Arza diam sibuk meredakan denyutan di kepalanya.

"Ar keadaan kak Gio gimana? Gue turut bersedih dengar kabar kakak lo masih koma. Semoga cepet sadar ya" oceh Juan lagi, ia sepertinya kurang peka kepada Arza.

"Makasih Juan...btw lo ada kenalan kating angkatan 21 atau 22 gitu? Kayaknya tugas ini ga beda jauh sama punya kating dulu" Arza tak mau terlihat lemah, juga tak mau membahas Gio. Jadi ia alihkan pembicaraan.

"Ada kayaknya, emang lo yakin sama?"

Arza mengangguk "tanyain dulu, kalo emang beda yaudah entar gue coba kerjain"

"Jangan begadang lagi ya Ar, muka lo tiap hari pucet mulu. Apa lo sakit parah ya? Mau gue anterin periksa ke dokter?" Tanya Juan khawatir.

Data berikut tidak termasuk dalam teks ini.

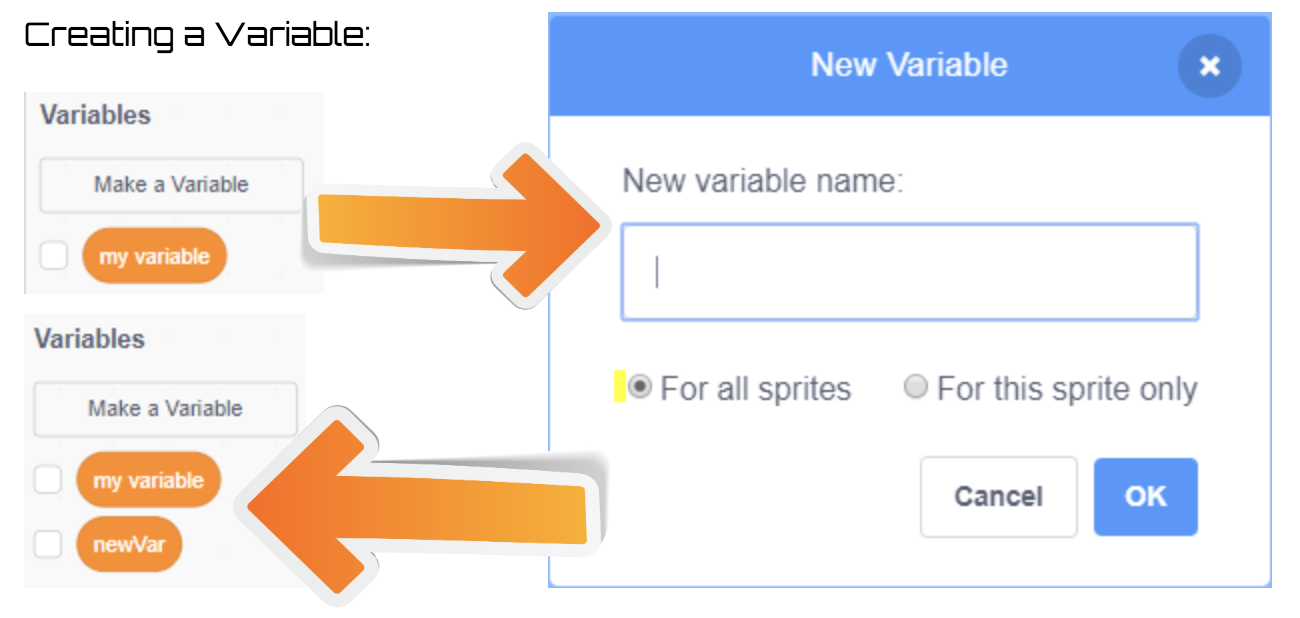Check the box beside "my variable" in bottom panel
1300x618 pixels.
(x=49, y=480)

"Aman kok, yaudah ayo balik jurusan ini kelas terakhir loh"

.

.

.

Arza tak pernah menyangka jika Sagara akan memaksanya untuk ikut entah kemana. Tapi yang Arza tahu, wajah kakaknya nampak gelisah. Makanya tadi ia sedikit di paksa masuk kemobil.

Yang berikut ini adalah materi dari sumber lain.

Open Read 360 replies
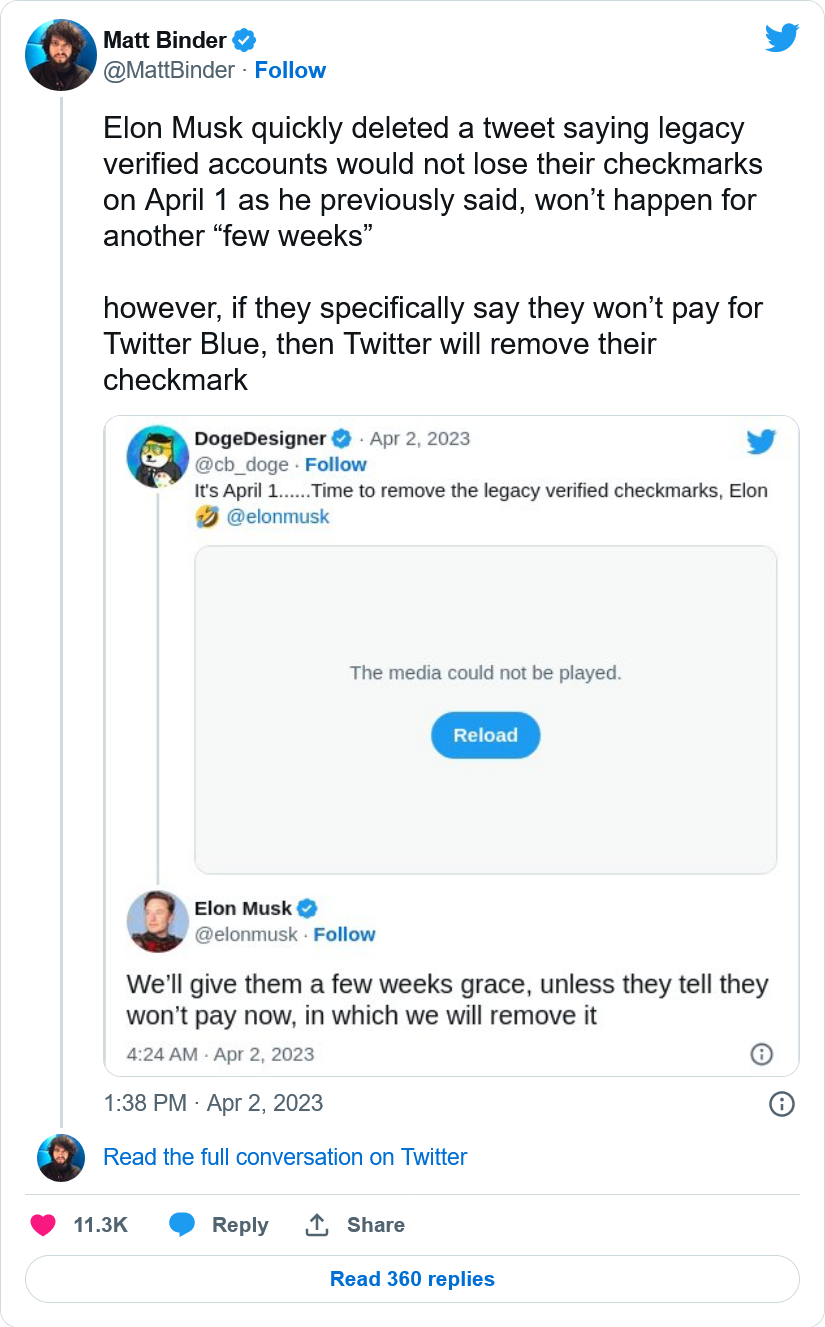412,1279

"Lo ikut gue ke rumah sakit!!" Ucap Sagara datar.

"M-mau ngapain kak? Kak Gio udah bangun?"

"Belum"

Arza diam, penuturan kakaknya itu sangatlah dingin sehingga Arza tak mau berbicara banyak. Dia jadi takut, apa terjadi sesuatu?

Tiba di rumah sakit, ternyata ada Ervin dan Sevin yang sudah berdiri disana. Mata Ervin menunjukan kemarahan.

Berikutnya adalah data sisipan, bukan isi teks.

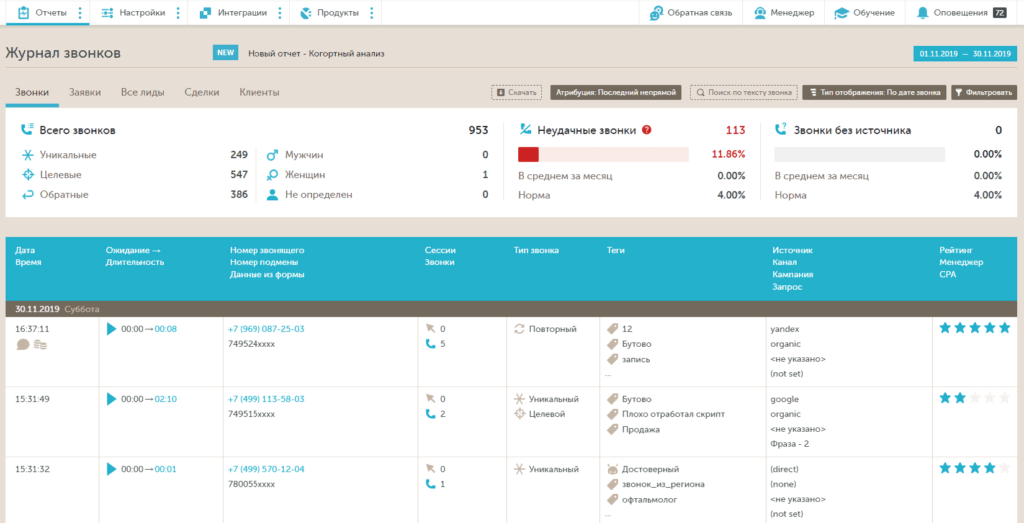Click the Обратная связь feedback icon
This screenshot has width=1024, height=523.
656,13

"Gio belum bisa bangun, dokter Thio kembali menemukan pendarahan di kepalanya. Dan untungnya ini ditemukan lebih cepat, bayangkan jika ini dibiarkan? Akan sangat fatal. Sekarang kita harus menyetujui operasinya lagi." Ucap Ervin.

Arza mematung, apa tadi? Pendarahan di kepala? Arza seperti lupa cara bernapas saking terkejutnya.

Ervin mendekat, mengambil alih atensi adiknya itu. "Lihatlah hasil perbuatan lo, lo buat Gio harus dihadapkan dengan hidup dan mati. Lo sadar ga sih?! Bisa-bisanya lo tenang-tenang"

"Ervin, mending lo dan kak Saga temui dokter" lerai Sevin, ia jadi merasa bersalah jika Ervin kembali melontarkan kalimat buruk kepada Arza.

"Bentar Sev!! Keadaan Gio makin hari makin parah asal lo tahu. Gue ga akan terima hal buruk lagi karena ulah lo kepada Gio"

Arza menangis, ia tak sempat mengatakan maaf karena rasanya percuma.

Sevin pun tak banyak bicara, ia pun menemani Arza yang sendirian disana.

"Sergio mengalami henti jantung pagi ini, dokter melakukan pemeriksaan dan menemukan pendarahan di kepalanya. Kabar ini belum diketahui Willy dan Seano. Tapi mereka sudah dihubungi untuk ke rumah sakit. Dokter bilang, kita harus siap dengan kemungkinan terburuk" Sevin bercerita, seolah menjawab pertanyaan di kepala Arza.

Dunia Arza runtuh. Tidak, ini tidak boleh terjadi. Tidak boleh ada yang pergi lagi.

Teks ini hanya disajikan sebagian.